Zhejiang Key Laboratory of Imaging and Interventional Medicine, Zhejiang Engineering Research Center of Interventional Medicine Engineering and Biotechnology, The Fifth Affiliated Hospital of Wenzhou Medical University, Lishui 323000, China.

Published: December 2024

AI Article Synopsis

  • Cell segmentation is crucial in biomedical research, and deep learning, specifically CNNs, has significantly improved this process; however, challenges remain with optical aberrations in microscopy.
  • This study assesses segmentation models under various simulated optical aberrations using datasets from fluorescence and bright field microscopy, testing methods like Mask R-CNN and Otsu threshold.
  • The research introduces the Point Spread Function Image Label Classification Model (PLCM) for identifying aberrations, offers best practices for using segmentation tools like Cellpose 2.0, and recommends model combinations that effectively handle aberrated cell images.

Article Abstract

Cell segmentation is essential in biomedical research for analyzing cellular morphology and behavior. Deep learning methods, particularly convolutional neural networks (CNNs), have revolutionized cell segmentation by extracting intricate features from images. However, the robustness of these methods under microscope optical aberrations remains a critical challenge. This study evaluates cell image segmentation models under optical aberrations from fluorescence and bright field microscopy. By simulating different types of aberrations, including astigmatism, coma, spherical aberration, trefoil, and mixed aberrations, we conduct a thorough evaluation of various cell instance segmentation models using the DynamicNuclearNet (DNN) and LIVECell datasets, representing fluorescence and bright field microscopy cell datasets, respectively.
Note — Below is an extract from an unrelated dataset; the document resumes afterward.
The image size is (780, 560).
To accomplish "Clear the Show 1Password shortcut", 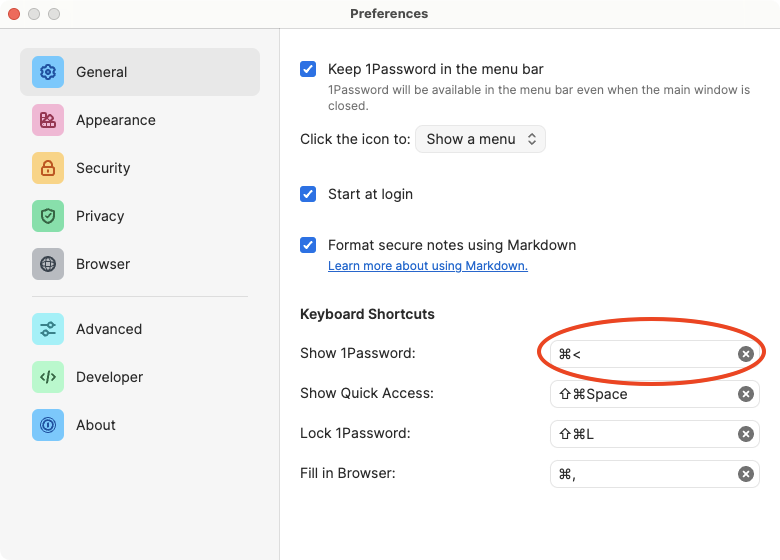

We train and test several segmentation models, including the Otsu threshold method and Mask R-CNN with different network heads (FPN, C3) and backbones (ResNet, VGG, Swin Transformer), under aberrated conditions. Additionally, we provide usage recommendations for the Cellpose 2.0 Toolbox on complex cell degradation images. The results indicate that the combination of FPN and SwinS demonstrates superior robustness in handling simple cell images affected by minor aberrations. In contrast, Cellpose 2.0 proves effective for complex cell images under similar conditions. Furthermore, we innovatively propose the Point Spread Function Image Label Classification Model (PLCM). This model can quickly and accurately identify aberration types and amplitudes from PSF images, assisting researchers without optical training. Through PLCM, researchers can better apply our proposed cell segmentation guidelines. This study aims to provide guidance for the effective utilization of cell segmentation models in the presence of minor optical aberrations and pave the way for future research directions.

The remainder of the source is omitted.